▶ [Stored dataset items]
◇ ◇ ◇ ◇ ◇

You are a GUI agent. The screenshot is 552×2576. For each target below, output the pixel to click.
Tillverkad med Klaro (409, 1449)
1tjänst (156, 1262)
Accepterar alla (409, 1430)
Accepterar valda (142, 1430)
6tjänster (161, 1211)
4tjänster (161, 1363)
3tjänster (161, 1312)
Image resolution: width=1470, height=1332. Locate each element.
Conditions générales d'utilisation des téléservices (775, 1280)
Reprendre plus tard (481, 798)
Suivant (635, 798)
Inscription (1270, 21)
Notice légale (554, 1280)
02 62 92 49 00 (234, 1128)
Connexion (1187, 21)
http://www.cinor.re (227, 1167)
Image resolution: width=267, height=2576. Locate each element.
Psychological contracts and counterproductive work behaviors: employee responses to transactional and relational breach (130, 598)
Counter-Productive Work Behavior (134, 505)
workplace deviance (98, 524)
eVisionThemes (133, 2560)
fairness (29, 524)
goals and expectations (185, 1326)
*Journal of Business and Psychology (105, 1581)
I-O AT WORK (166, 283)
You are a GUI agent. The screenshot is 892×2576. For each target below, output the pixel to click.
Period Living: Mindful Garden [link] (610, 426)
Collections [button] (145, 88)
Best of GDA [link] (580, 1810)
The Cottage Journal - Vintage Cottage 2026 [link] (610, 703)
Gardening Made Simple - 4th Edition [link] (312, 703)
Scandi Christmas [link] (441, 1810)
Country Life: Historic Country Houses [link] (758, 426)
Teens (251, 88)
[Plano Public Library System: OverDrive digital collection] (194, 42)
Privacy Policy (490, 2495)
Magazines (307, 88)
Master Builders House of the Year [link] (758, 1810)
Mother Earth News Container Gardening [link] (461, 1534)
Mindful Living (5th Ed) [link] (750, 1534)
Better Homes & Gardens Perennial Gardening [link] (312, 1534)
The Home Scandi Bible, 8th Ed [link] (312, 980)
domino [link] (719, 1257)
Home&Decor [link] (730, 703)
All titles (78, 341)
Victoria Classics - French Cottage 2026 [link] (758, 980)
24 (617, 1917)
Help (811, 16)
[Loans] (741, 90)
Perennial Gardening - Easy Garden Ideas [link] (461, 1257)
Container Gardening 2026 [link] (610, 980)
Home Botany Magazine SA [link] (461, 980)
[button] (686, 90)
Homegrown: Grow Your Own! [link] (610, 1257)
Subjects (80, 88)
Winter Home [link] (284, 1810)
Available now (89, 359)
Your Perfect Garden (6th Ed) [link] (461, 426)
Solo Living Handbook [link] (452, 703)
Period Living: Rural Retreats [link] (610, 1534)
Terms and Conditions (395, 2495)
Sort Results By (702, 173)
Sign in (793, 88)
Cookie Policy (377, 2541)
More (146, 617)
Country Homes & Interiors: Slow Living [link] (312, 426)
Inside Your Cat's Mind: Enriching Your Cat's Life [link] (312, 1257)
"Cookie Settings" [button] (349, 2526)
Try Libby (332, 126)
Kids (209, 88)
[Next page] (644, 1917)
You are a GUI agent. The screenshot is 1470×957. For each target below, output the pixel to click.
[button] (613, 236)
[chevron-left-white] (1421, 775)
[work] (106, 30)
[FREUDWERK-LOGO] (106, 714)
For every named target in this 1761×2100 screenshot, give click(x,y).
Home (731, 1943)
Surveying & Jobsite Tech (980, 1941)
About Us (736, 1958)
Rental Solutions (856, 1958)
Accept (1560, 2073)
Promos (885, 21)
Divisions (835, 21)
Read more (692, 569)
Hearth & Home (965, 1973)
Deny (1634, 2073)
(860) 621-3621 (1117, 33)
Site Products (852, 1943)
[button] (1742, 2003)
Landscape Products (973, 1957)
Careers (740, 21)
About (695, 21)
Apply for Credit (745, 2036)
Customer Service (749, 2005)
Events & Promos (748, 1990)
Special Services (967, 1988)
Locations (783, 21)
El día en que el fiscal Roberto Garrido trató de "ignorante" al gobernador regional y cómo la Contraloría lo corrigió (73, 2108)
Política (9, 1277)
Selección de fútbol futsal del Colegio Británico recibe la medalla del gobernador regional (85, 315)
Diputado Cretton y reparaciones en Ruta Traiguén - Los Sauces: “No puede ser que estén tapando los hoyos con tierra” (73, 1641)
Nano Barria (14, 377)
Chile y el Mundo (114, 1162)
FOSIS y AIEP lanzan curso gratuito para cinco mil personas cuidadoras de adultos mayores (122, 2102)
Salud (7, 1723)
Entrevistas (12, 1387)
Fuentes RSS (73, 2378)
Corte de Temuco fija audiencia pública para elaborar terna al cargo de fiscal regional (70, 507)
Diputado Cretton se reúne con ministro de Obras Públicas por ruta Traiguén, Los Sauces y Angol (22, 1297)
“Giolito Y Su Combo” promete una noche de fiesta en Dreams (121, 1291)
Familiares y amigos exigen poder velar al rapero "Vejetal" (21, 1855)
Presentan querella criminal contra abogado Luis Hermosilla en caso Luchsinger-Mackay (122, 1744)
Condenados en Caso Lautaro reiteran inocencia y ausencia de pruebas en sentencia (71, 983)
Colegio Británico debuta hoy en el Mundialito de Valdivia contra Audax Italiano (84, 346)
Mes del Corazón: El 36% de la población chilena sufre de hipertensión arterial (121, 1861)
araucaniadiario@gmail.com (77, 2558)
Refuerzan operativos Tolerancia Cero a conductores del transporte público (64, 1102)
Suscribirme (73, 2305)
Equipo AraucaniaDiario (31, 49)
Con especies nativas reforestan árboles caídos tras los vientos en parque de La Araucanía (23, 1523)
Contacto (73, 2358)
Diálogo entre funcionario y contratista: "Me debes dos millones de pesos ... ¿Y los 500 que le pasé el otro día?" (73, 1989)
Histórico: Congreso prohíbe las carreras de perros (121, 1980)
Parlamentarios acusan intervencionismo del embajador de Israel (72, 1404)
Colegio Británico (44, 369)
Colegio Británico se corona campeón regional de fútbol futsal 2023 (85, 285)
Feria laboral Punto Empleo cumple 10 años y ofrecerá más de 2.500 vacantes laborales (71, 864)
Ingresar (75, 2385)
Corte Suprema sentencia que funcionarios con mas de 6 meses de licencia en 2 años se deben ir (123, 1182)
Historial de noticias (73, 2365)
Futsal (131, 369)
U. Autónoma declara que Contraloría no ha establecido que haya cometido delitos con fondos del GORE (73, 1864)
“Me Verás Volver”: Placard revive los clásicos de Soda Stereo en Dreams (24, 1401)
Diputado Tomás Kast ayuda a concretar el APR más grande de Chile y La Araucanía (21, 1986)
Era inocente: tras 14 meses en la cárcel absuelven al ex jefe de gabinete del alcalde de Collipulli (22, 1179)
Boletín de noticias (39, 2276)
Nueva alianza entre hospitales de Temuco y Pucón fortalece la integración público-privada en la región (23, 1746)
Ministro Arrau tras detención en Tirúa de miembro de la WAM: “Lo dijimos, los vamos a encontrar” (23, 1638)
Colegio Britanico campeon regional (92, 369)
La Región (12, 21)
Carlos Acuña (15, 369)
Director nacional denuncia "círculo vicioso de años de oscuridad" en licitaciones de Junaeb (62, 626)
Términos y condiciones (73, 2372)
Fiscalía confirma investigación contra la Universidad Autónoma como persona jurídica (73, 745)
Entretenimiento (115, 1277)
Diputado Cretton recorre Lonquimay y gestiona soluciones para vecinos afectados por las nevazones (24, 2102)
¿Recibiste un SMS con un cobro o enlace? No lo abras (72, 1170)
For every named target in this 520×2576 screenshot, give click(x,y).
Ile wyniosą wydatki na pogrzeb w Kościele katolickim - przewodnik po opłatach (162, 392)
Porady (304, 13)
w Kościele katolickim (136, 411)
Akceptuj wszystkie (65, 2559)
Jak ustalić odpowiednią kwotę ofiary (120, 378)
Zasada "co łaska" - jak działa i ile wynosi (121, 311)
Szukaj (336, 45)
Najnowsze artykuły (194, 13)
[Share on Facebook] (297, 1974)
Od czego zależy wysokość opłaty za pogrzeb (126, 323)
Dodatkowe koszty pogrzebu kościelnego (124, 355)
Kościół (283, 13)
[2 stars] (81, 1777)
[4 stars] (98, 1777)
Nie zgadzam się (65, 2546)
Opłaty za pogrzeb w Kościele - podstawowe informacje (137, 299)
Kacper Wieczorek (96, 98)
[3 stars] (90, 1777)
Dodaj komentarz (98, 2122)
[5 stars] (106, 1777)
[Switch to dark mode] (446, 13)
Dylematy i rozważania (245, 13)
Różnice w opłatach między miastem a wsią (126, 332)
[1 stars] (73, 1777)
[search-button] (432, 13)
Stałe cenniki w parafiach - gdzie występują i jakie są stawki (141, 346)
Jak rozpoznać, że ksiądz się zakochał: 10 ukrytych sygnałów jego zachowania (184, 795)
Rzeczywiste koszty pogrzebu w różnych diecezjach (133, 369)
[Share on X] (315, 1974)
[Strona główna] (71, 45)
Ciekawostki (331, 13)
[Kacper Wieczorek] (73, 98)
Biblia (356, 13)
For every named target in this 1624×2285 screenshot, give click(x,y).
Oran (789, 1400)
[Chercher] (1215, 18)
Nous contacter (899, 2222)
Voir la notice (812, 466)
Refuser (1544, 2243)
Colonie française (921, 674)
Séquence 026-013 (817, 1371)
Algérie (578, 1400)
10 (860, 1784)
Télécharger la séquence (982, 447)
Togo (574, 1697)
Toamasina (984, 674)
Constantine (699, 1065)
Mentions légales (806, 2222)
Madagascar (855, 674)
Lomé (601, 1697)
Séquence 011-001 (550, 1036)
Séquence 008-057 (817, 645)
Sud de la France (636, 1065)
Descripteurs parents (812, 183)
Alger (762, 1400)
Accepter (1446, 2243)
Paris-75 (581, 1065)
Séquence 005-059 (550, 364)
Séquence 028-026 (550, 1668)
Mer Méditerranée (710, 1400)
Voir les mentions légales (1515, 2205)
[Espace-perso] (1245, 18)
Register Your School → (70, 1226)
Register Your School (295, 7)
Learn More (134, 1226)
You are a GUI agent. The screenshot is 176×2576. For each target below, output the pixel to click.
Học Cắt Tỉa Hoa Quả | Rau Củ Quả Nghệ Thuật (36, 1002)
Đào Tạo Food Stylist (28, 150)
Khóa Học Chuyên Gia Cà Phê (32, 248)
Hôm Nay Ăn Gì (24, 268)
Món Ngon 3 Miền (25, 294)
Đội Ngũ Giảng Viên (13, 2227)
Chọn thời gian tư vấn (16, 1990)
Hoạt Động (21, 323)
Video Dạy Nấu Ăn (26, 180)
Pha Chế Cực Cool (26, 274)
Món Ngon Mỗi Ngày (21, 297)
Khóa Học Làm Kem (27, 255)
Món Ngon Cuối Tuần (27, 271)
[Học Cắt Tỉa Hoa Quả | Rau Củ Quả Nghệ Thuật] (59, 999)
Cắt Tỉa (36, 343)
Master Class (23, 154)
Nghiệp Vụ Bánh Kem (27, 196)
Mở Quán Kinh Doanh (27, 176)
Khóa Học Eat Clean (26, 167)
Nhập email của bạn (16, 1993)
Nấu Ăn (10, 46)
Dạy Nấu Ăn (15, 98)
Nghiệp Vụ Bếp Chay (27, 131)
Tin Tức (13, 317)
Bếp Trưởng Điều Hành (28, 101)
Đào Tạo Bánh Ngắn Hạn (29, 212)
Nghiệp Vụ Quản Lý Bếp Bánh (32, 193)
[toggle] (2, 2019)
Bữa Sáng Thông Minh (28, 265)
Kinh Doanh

◇ ◇ ◇ ◇ ◇

▶ [What the task requires]
Starting at the line above that contains "6tjänster (161, 1211)", write out each line exactly until the line that contains "Available now (89, 359)" has been written, and stop there.

▶ [Answer section]
6tjänster (161, 1211)
4tjänster (161, 1363)
3tjänster (161, 1312)
Image resolution: width=1470, height=1332. Locate each element.
Conditions générales d'utilisation des téléservices (775, 1280)
Reprendre plus tard (481, 798)
Suivant (635, 798)
Inscription (1270, 21)
Notice légale (554, 1280)
02 62 92 49 00 (234, 1128)
Connexion (1187, 21)
http://www.cinor.re (227, 1167)
Image resolution: width=267, height=2576. Locate each element.
Psychological contracts and counterproductive work behaviors: employee responses to transactional and relational breach (130, 598)
Counter-Productive Work Behavior (134, 505)
workplace deviance (98, 524)
eVisionThemes (133, 2560)
fairness (29, 524)
goals and expectations (185, 1326)
*Journal of Business and Psychology (105, 1581)
I-O AT WORK (166, 283)
You are a GUI agent. The screenshot is 892×2576. For each target below, output the pixel to click.
Period Living: Mindful Garden [link] (610, 426)
Collections [button] (145, 88)
Best of GDA [link] (580, 1810)
The Cottage Journal - Vintage Cottage 2026 [link] (610, 703)
Gardening Made Simple - 4th Edition [link] (312, 703)
Scandi Christmas [link] (441, 1810)
Country Life: Historic Country Houses [link] (758, 426)
Teens (251, 88)
[Plano Public Library System: OverDrive digital collection] (194, 42)
Privacy Policy (490, 2495)
Magazines (307, 88)
Master Builders House of the Year [link] (758, 1810)
Mother Earth News Container Gardening [link] (461, 1534)
Mindful Living (5th Ed) [link] (750, 1534)
Better Homes & Gardens Perennial Gardening [link] (312, 1534)
The Home Scandi Bible, 8th Ed [link] (312, 980)
domino [link] (719, 1257)
Home&Decor [link] (730, 703)
All titles (78, 341)
Victoria Classics - French Cottage 2026 [link] (758, 980)
24 (617, 1917)
Help (811, 16)
[Loans] (741, 90)
Perennial Gardening - Easy Garden Ideas [link] (461, 1257)
Container Gardening 2026 [link] (610, 980)
Home Botany Magazine SA [link] (461, 980)
[button] (686, 90)
Homegrown: Grow Your Own! [link] (610, 1257)
Subjects (80, 88)
Winter Home [link] (284, 1810)
Available now (89, 359)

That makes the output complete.